Supplied records:
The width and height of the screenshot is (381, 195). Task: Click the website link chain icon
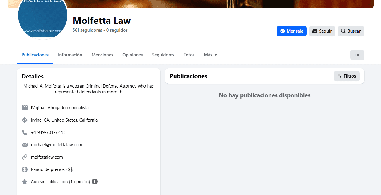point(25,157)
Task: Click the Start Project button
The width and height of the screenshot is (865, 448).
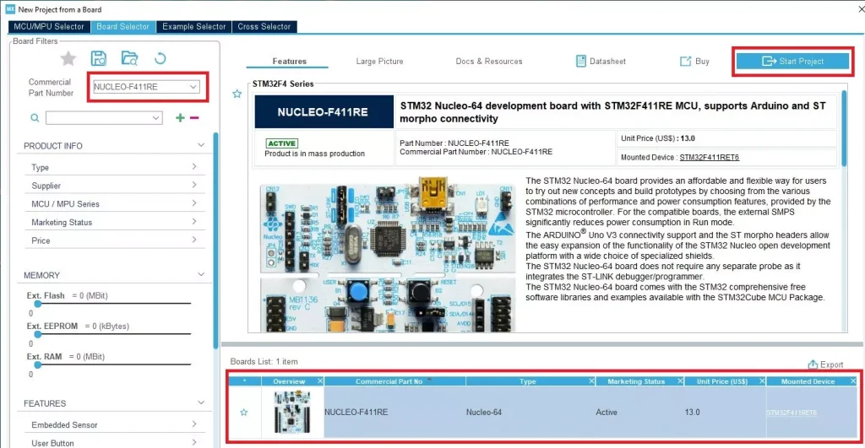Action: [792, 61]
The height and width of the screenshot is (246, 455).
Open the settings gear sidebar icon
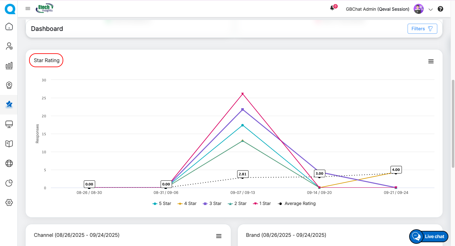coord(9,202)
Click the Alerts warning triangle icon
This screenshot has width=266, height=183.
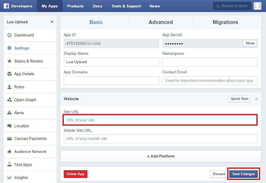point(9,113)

...

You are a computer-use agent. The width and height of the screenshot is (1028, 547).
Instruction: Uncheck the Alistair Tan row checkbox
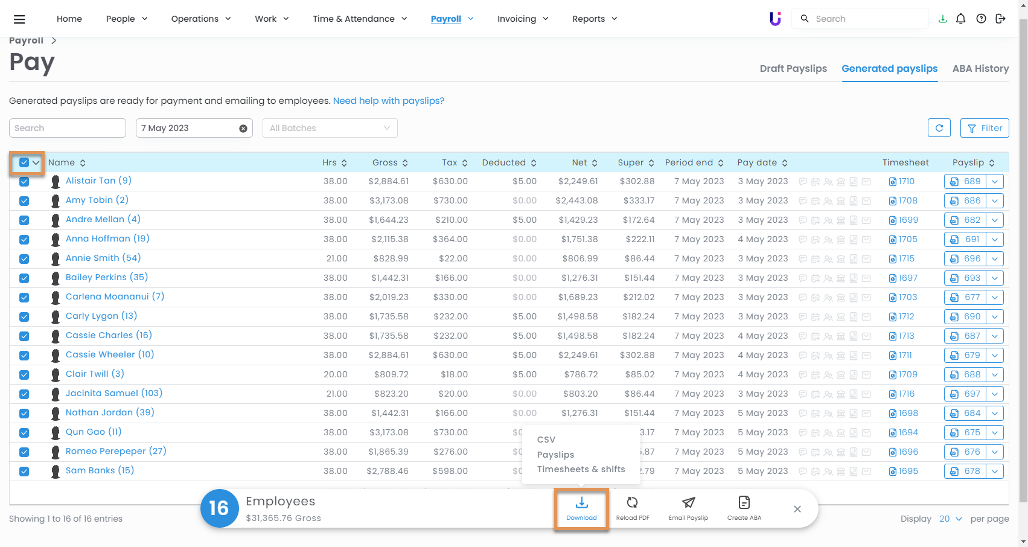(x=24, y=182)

Problem details: In the entries above, find the line that contains "The width and height of the screenshot is (381, 195)." and the line that contains "Click the Alerts warning triangle icon". Reproduce exactly those two lines and every line between them, but not the pictures.

Answer to the exercise:
The width and height of the screenshot is (381, 195). Task: Click the website link chain icon
point(25,157)
Task: Click the Start Project button
The width and height of the screenshot is (865, 448).
Action: [792, 61]
The height and width of the screenshot is (246, 455).
Open the settings gear sidebar icon
coord(9,202)
Click the Alerts warning triangle icon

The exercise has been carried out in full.